Work required:
Could you restate all of the records below exactly, with the pictures left out?

Items from a dataset:
__________
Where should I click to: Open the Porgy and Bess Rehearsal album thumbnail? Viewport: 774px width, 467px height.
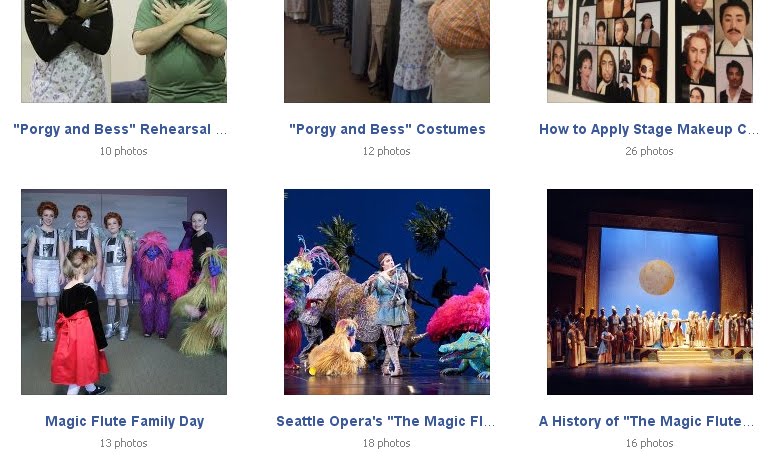click(124, 51)
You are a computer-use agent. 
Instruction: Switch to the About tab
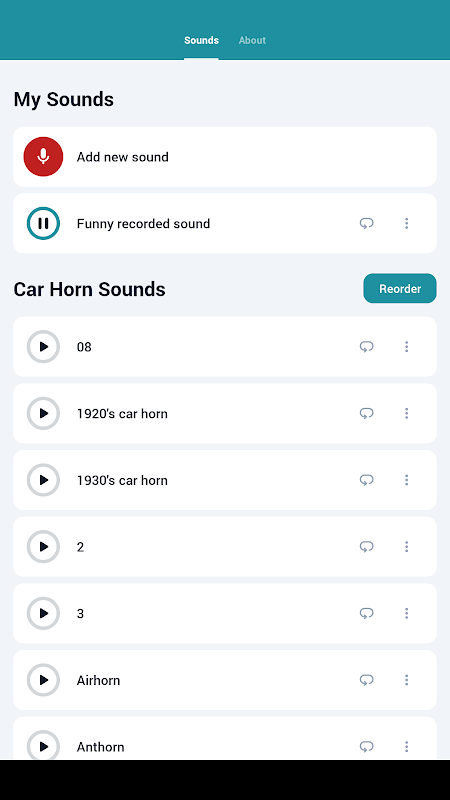(x=252, y=40)
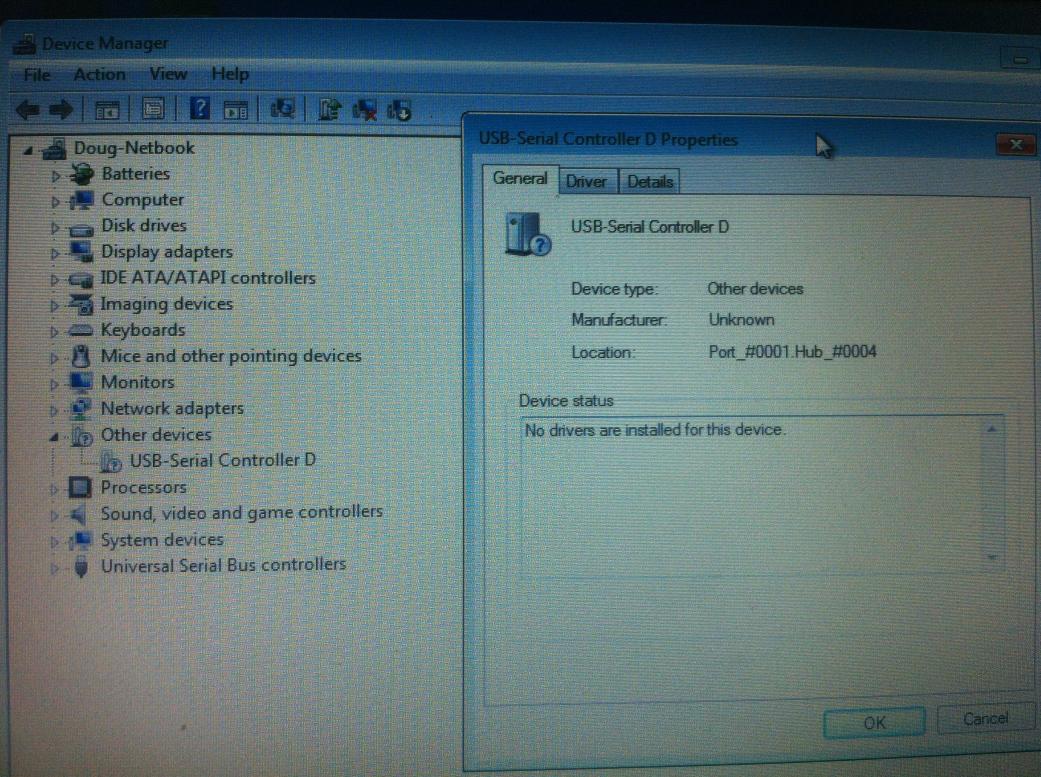Open the View menu
Image resolution: width=1041 pixels, height=777 pixels.
[x=168, y=74]
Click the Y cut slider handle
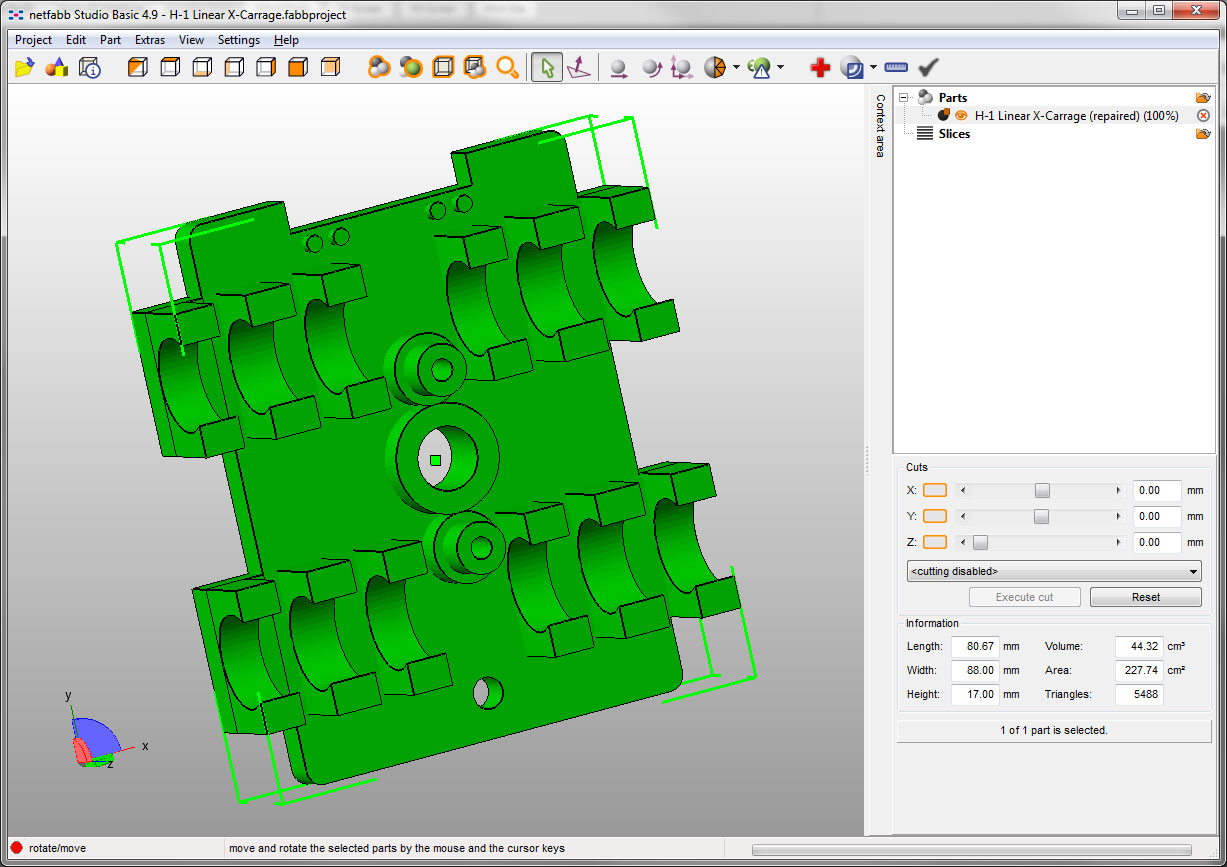 click(1041, 516)
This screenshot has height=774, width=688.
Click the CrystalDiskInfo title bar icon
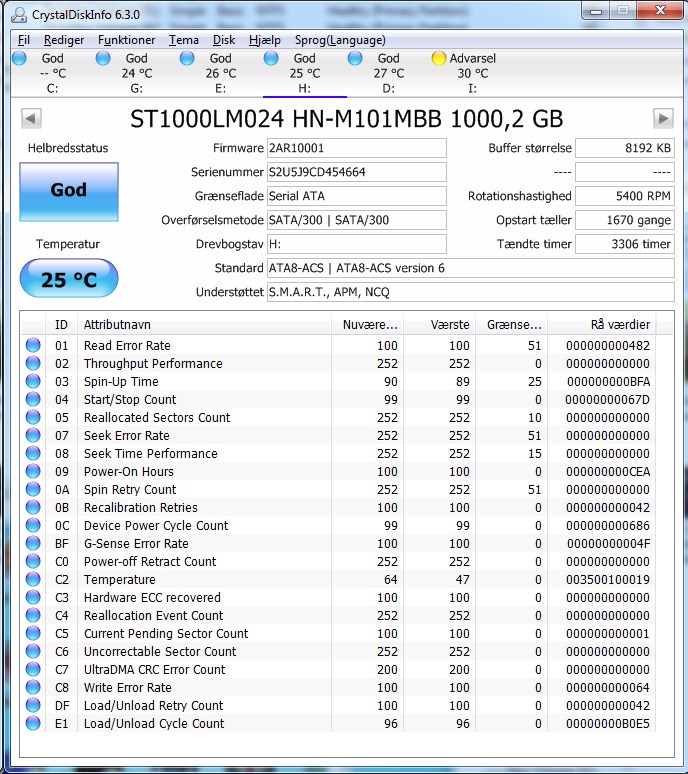(19, 15)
__________
Solution to this problem:
Where should I click to: Open the Porgy and Bess Rehearsal album thumbnail? Viewport: 774px width, 467px height.
click(124, 51)
You are a computer-use agent. 
Instruction: Switch to the About tab
(x=252, y=40)
Open the View menu
Image resolution: width=1041 pixels, height=777 pixels.
[x=168, y=74]
Click the Y cut slider handle
 click(1041, 516)
This screenshot has height=774, width=688.
Click the CrystalDiskInfo title bar icon
(19, 15)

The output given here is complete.